EXTRACTED MATERIAL:
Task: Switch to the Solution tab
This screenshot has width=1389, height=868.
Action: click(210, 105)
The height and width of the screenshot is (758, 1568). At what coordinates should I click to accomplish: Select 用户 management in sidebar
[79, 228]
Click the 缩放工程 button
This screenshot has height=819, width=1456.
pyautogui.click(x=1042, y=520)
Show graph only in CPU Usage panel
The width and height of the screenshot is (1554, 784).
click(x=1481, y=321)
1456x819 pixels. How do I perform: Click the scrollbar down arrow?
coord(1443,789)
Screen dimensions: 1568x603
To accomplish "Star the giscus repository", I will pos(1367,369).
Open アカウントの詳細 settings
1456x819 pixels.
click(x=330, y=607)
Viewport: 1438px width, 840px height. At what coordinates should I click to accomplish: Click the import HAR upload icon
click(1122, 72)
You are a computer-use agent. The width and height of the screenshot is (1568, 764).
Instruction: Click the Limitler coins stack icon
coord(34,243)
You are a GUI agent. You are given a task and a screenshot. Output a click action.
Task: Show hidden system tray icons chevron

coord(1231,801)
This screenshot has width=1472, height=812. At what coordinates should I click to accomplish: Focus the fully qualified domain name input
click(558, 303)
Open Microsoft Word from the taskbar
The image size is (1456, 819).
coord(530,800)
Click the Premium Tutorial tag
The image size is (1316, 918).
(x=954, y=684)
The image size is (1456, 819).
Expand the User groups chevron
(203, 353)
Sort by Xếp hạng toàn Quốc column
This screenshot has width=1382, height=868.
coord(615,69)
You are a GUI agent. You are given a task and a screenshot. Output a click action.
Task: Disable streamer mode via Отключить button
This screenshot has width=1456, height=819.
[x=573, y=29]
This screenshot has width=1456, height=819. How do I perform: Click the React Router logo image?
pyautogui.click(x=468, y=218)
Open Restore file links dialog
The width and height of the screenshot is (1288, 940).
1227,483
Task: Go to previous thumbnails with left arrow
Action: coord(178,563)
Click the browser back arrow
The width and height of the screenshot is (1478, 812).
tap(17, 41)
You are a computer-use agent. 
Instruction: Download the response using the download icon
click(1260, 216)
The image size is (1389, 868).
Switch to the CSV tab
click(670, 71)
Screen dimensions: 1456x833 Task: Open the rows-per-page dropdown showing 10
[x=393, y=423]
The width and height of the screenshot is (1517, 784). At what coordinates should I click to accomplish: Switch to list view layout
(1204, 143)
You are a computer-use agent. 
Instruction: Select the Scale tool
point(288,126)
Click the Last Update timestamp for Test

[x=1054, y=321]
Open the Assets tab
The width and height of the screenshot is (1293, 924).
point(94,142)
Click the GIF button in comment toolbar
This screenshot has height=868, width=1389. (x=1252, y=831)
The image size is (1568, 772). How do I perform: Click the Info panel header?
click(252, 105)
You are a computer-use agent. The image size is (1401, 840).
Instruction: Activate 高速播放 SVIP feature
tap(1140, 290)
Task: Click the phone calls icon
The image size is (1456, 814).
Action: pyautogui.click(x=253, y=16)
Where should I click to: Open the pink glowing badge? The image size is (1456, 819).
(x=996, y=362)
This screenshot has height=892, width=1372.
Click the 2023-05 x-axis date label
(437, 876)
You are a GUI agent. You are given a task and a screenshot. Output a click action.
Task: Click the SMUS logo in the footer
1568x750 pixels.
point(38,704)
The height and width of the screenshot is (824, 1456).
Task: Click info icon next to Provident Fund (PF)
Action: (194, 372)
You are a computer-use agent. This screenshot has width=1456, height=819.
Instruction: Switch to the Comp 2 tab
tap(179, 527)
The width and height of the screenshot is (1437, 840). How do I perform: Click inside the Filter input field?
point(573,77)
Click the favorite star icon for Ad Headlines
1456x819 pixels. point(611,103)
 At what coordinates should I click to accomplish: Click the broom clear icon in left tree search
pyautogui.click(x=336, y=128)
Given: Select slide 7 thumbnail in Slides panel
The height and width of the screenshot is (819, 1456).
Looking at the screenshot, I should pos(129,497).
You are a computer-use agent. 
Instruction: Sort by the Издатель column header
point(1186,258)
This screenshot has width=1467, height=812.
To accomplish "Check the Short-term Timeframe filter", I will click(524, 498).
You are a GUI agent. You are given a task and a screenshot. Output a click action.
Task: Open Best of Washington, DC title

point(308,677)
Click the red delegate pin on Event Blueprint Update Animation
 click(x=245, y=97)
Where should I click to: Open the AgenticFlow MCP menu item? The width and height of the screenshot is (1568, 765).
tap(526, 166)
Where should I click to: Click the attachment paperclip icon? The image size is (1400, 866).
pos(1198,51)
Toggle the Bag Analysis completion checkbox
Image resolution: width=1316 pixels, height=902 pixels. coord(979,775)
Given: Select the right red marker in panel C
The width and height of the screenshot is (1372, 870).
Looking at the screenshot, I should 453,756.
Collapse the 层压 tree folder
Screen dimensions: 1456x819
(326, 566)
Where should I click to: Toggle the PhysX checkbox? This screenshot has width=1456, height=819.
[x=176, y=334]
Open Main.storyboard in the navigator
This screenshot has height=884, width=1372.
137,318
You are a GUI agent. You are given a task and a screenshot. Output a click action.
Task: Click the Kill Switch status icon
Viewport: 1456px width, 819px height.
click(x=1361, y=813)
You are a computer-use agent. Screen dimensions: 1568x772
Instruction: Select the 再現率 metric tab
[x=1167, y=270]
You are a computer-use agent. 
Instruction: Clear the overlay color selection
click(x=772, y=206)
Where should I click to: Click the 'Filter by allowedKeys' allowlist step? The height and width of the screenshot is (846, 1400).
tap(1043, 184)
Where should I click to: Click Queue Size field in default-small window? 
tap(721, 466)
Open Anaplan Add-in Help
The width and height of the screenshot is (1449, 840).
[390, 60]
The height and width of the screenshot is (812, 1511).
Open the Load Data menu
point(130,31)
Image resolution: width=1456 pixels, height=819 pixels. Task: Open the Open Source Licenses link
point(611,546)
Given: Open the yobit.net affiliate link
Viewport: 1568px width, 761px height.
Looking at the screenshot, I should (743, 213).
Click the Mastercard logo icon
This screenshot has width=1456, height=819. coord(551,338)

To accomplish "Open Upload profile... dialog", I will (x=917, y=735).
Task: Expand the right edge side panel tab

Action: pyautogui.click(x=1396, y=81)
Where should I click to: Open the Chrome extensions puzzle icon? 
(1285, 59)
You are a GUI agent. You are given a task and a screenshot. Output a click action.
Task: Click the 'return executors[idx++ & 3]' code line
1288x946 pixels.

WHAT IS NEEDED:
Could you please print the entire listing exactly?

RESULT OF THIS TASK:
Task: Switch to the Solution tab
This screenshot has width=1389, height=868.
Action: click(210, 105)
The height and width of the screenshot is (758, 1568). At what coordinates should I click to accomplish: Select 用户 management in sidebar
[79, 228]
Click the 缩放工程 button
This screenshot has height=819, width=1456.
pyautogui.click(x=1042, y=520)
Show graph only in CPU Usage panel
The width and height of the screenshot is (1554, 784).
click(x=1481, y=321)
1456x819 pixels. How do I perform: Click the scrollbar down arrow?
coord(1443,789)
Screen dimensions: 1568x603
To accomplish "Star the giscus repository", I will pos(1367,369).
Open アカウントの詳細 settings
1456x819 pixels.
click(x=330, y=607)
Viewport: 1438px width, 840px height. At what coordinates should I click to accomplish: Click the import HAR upload icon
click(1122, 72)
You are a computer-use agent. The width and height of the screenshot is (1568, 764).
Instruction: Click the Limitler coins stack icon
coord(34,243)
You are a GUI agent. You are given a task and a screenshot. Output a click action.
Task: Show hidden system tray icons chevron

coord(1231,801)
This screenshot has width=1472, height=812. At what coordinates should I click to accomplish: Focus the fully qualified domain name input
click(558, 303)
Open Microsoft Word from the taskbar
The image size is (1456, 819).
coord(530,800)
Click the Premium Tutorial tag
The image size is (1316, 918).
(x=954, y=684)
The image size is (1456, 819).
Expand the User groups chevron
(203, 353)
Sort by Xếp hạng toàn Quốc column
This screenshot has width=1382, height=868.
coord(615,69)
You are a GUI agent. You are given a task and a screenshot. Output a click action.
Task: Disable streamer mode via Отключить button
This screenshot has width=1456, height=819.
[x=573, y=29]
This screenshot has width=1456, height=819. How do I perform: Click the React Router logo image?
pyautogui.click(x=468, y=218)
Open Restore file links dialog
The width and height of the screenshot is (1288, 940).
1227,483
Task: Go to previous thumbnails with left arrow
Action: coord(178,563)
Click the browser back arrow
The width and height of the screenshot is (1478, 812).
tap(17, 41)
You are a computer-use agent. 
Instruction: Download the response using the download icon
click(1260, 216)
The image size is (1389, 868).
Switch to the CSV tab
click(670, 71)
Screen dimensions: 1456x833 Task: Open the rows-per-page dropdown showing 10
[x=393, y=423]
The width and height of the screenshot is (1517, 784). At what coordinates should I click to accomplish: Switch to list view layout
(1204, 143)
You are a computer-use agent. 
Instruction: Select the Scale tool
point(288,126)
Click the Last Update timestamp for Test

[x=1054, y=321]
Open the Assets tab
The width and height of the screenshot is (1293, 924).
point(94,142)
Click the GIF button in comment toolbar
This screenshot has height=868, width=1389. (x=1252, y=831)
The image size is (1568, 772). How do I perform: Click the Info panel header?
click(252, 105)
You are a computer-use agent. The image size is (1401, 840).
Instruction: Activate 高速播放 SVIP feature
tap(1140, 290)
Task: Click the phone calls icon
The image size is (1456, 814).
Action: pyautogui.click(x=253, y=16)
Where should I click to: Open the pink glowing badge? The image size is (1456, 819).
(x=996, y=362)
This screenshot has height=892, width=1372.
Click the 2023-05 x-axis date label
(437, 876)
You are a GUI agent. You are given a task and a screenshot. Output a click action.
Task: Click the SMUS logo in the footer
1568x750 pixels.
point(38,704)
The height and width of the screenshot is (824, 1456).
Task: Click info icon next to Provident Fund (PF)
Action: (194, 372)
You are a computer-use agent. This screenshot has width=1456, height=819.
Instruction: Switch to the Comp 2 tab
tap(179, 527)
The width and height of the screenshot is (1437, 840). How do I perform: Click inside the Filter input field?
point(573,77)
Click the favorite star icon for Ad Headlines
1456x819 pixels. point(611,103)
 At what coordinates should I click to accomplish: Click the broom clear icon in left tree search
pyautogui.click(x=336, y=128)
Given: Select slide 7 thumbnail in Slides panel
The height and width of the screenshot is (819, 1456).
Looking at the screenshot, I should pos(129,497).
You are a computer-use agent. 
Instruction: Sort by the Издатель column header
point(1186,258)
This screenshot has width=1467, height=812.
To accomplish "Check the Short-term Timeframe filter", I will click(524, 498).
You are a GUI agent. You are given a task and a screenshot. Output a click action.
Task: Open Best of Washington, DC title

point(308,677)
Click the red delegate pin on Event Blueprint Update Animation
 click(x=245, y=97)
Where should I click to: Open the AgenticFlow MCP menu item? The width and height of the screenshot is (1568, 765).
tap(526, 166)
Where should I click to: Click the attachment paperclip icon? The image size is (1400, 866).
pos(1198,51)
Toggle the Bag Analysis completion checkbox
Image resolution: width=1316 pixels, height=902 pixels. coord(979,775)
Given: Select the right red marker in panel C
The width and height of the screenshot is (1372, 870).
Looking at the screenshot, I should 453,756.
Collapse the 层压 tree folder
Screen dimensions: 1456x819
(326, 566)
Where should I click to: Toggle the PhysX checkbox? This screenshot has width=1456, height=819.
[x=176, y=334]
Open Main.storyboard in the navigator
This screenshot has height=884, width=1372.
137,318
You are a GUI agent. You are given a task and a screenshot. Output a click action.
Task: Click the Kill Switch status icon
Viewport: 1456px width, 819px height.
click(x=1361, y=813)
You are a computer-use agent. Screen dimensions: 1568x772
Instruction: Select the 再現率 metric tab
[x=1167, y=270]
You are a computer-use agent. 
Instruction: Clear the overlay color selection
click(x=772, y=206)
Where should I click to: Click the 'Filter by allowedKeys' allowlist step? The height and width of the screenshot is (846, 1400).
tap(1043, 184)
Where should I click to: Click Queue Size field in default-small window? 
tap(721, 466)
Open Anaplan Add-in Help
The width and height of the screenshot is (1449, 840).
[390, 60]
The height and width of the screenshot is (812, 1511).
Open the Load Data menu
point(130,31)
Image resolution: width=1456 pixels, height=819 pixels. Task: Open the Open Source Licenses link
point(611,546)
Given: Open the yobit.net affiliate link
Viewport: 1568px width, 761px height.
Looking at the screenshot, I should (743, 213).
Click the Mastercard logo icon
This screenshot has width=1456, height=819. coord(551,338)

To accomplish "Open Upload profile... dialog", I will (x=917, y=735).
Task: Expand the right edge side panel tab

Action: pyautogui.click(x=1396, y=81)
Where should I click to: Open the Chrome extensions puzzle icon? 
(1285, 59)
You are a GUI agent. You are given a task and a screenshot. Output a click action.
Task: Click the 'return executors[idx++ & 3]' code line
1288x946 pixels.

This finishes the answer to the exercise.